Myristylation of FBR v-fos, a c-fos retroviral homologue that causes osteosarcomas in mice, determines many of its transcriptional properties in vitro. To determine whether myristylation of FBR v-fos contributes to in vivo tumorigenicity, we examined its transforming capability in comparison to a nonmyristylated FBR v-fos (G2A-R). Retroviral infections with FBR v-fos and G2A-R transform BALB/c-3T3 cells. The number, size, and cellular morphology of foci generated by both FBR and G2A-R are indistinguishable. However, marked biological differences were found in transgenic mice expressing either the myristylated FBR v-fos or the nonmyristylated G2A-R. 11 of 26 FBR v-fos transgenic mice died as a result of gross tumor burden. None of the 28 G2A-R transgenic mice died from tumor burden, and only two of the G2A-R mice developed bone tumors.
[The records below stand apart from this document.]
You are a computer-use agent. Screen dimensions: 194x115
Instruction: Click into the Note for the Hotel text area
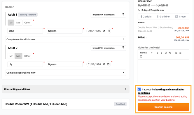(x=163, y=71)
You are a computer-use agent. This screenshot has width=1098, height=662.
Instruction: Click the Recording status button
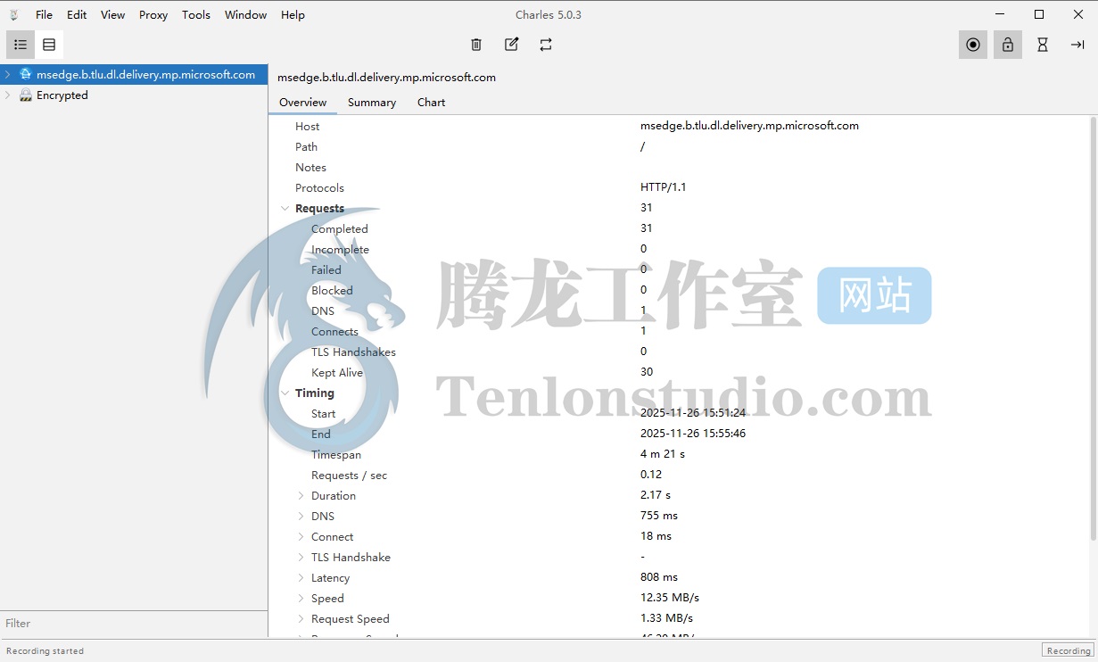pos(1068,650)
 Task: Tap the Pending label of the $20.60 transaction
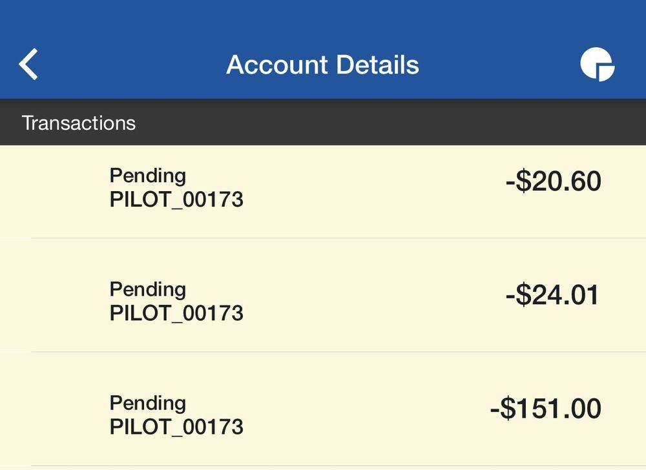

Histologic examination of the tumors reveals that the FBR v-fos bone tumors contain malignant cells with features of four cell lineages (osteocytes, chondrocytes, myocytes, and adipocytes) in an environment rich in extracellular matrix (ECM). However, the G2A-R tumors exist in an environment devoid of ECM and display malignant cells with features of adipocytes. Masson staining reveals that the ECM of the FBR tumors stains strongly for collagen. Immunohistochemical staining with collagen III antibody demonstrates an abundance of collagen III expression in this ECM. While NH2-terminal myristylation is not required for FBR immortalization and transformation, it is essential in determining the degree of differentiation and tumorigenicity of malignant cells.